**DATASET**

———

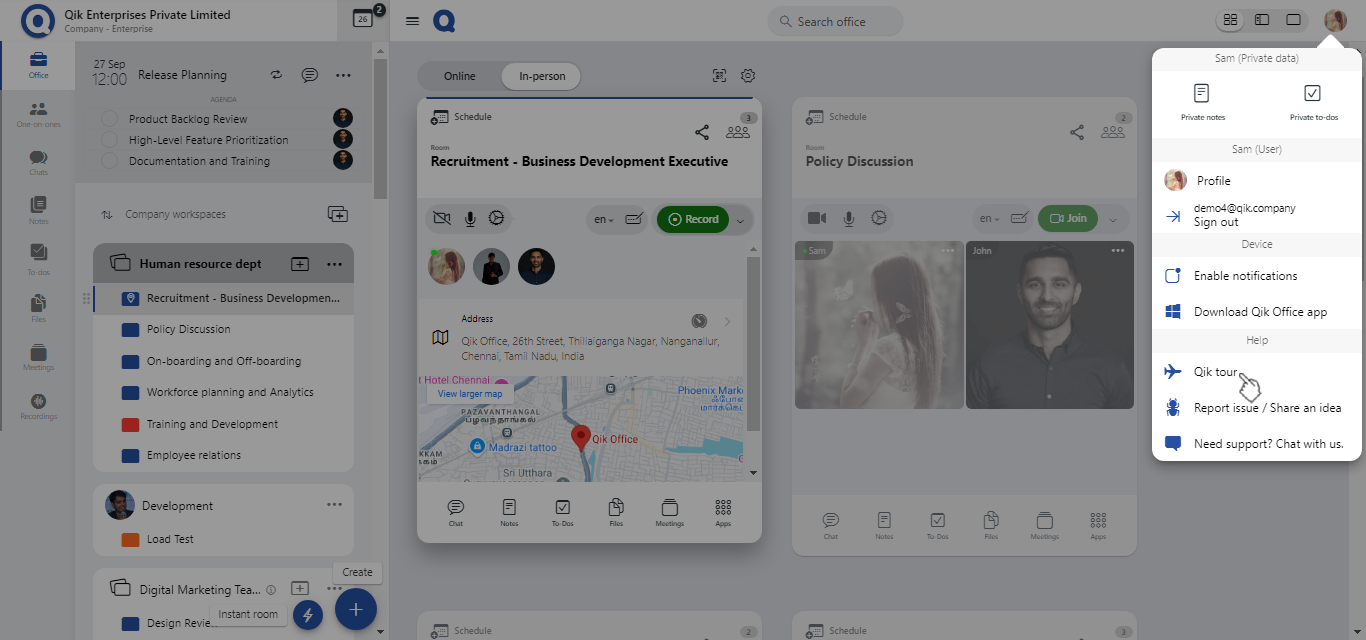Open the 'en' language dropdown

tap(600, 219)
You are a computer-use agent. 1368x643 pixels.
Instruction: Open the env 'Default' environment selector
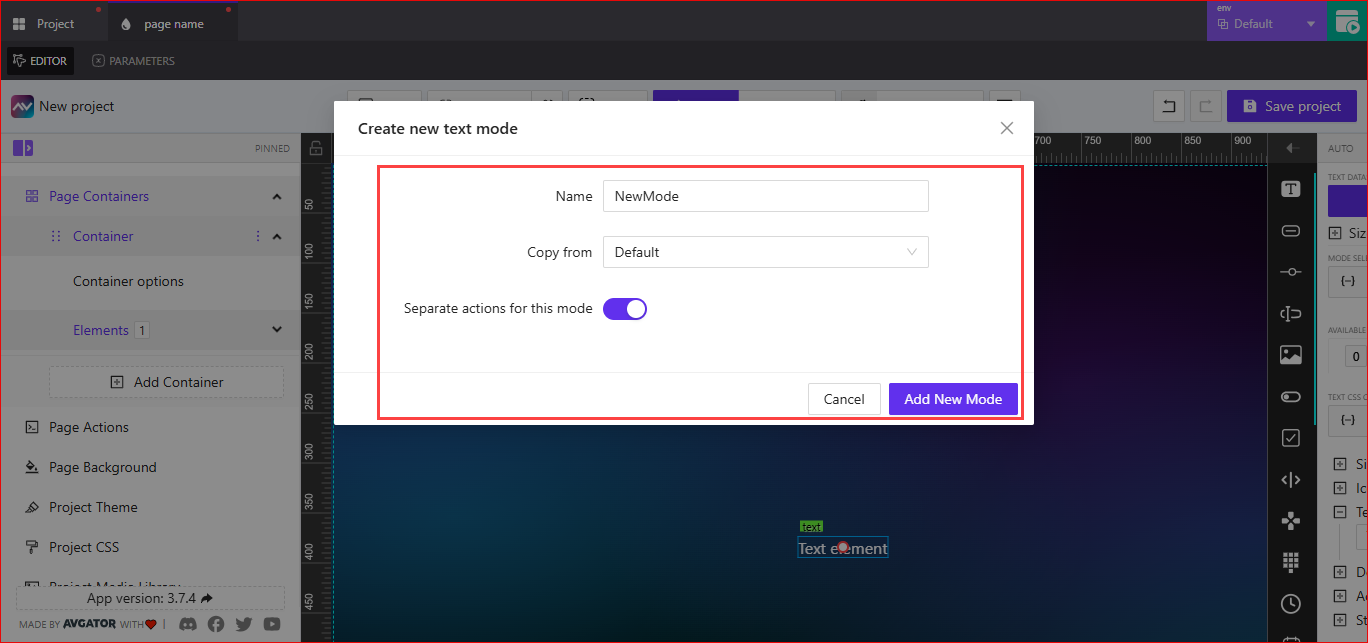click(1265, 22)
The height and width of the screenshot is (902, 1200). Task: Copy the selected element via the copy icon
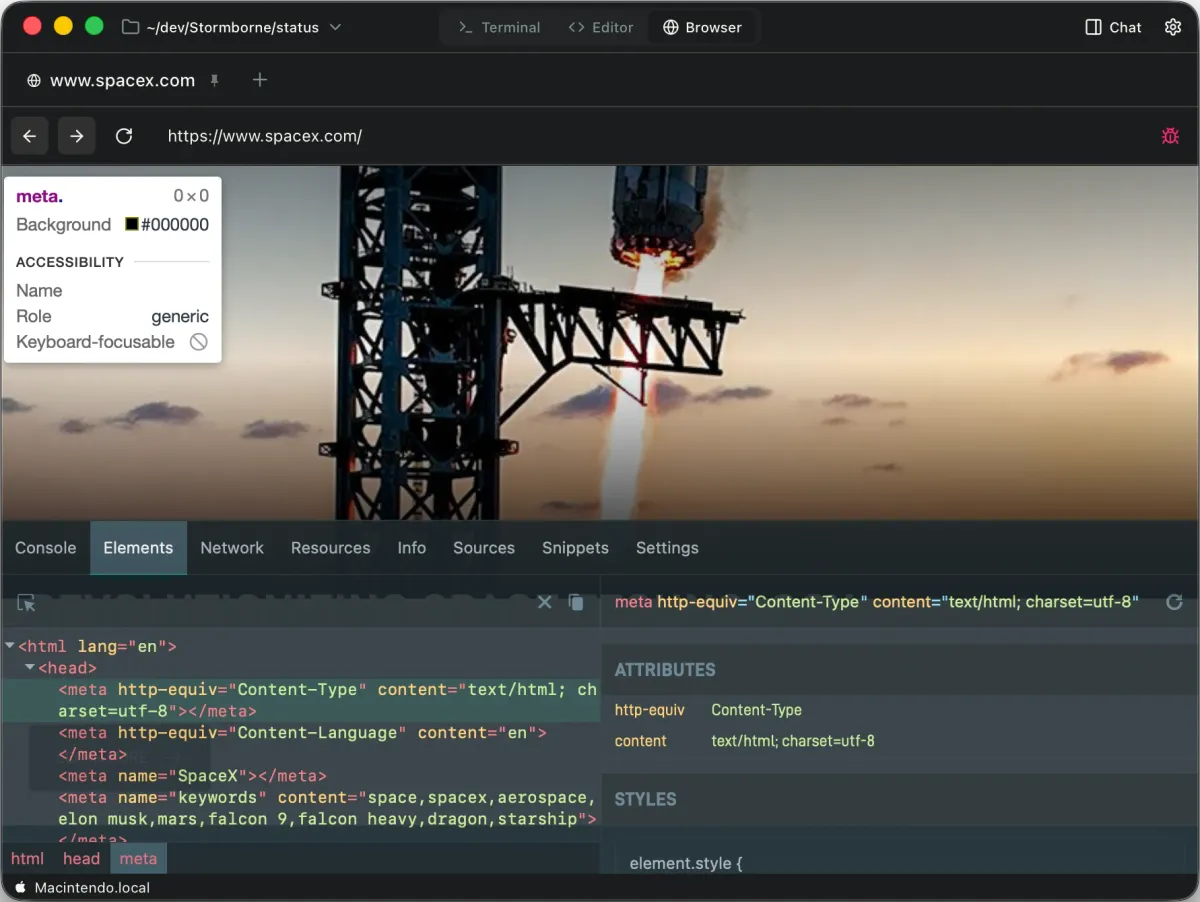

———

**WHAT YOU ARE ASKED TO DO**
Leaving out all pictures, retype exactly the lines that run from the one containing "You are a computer-use" through the last line of the material.

**TASK RESPONSE**
You are a computer-use agent. 1368x643 pixels.
Instruction: Open the env 'Default' environment selector
click(1265, 22)
The height and width of the screenshot is (902, 1200). Task: Copy the selected element via the copy icon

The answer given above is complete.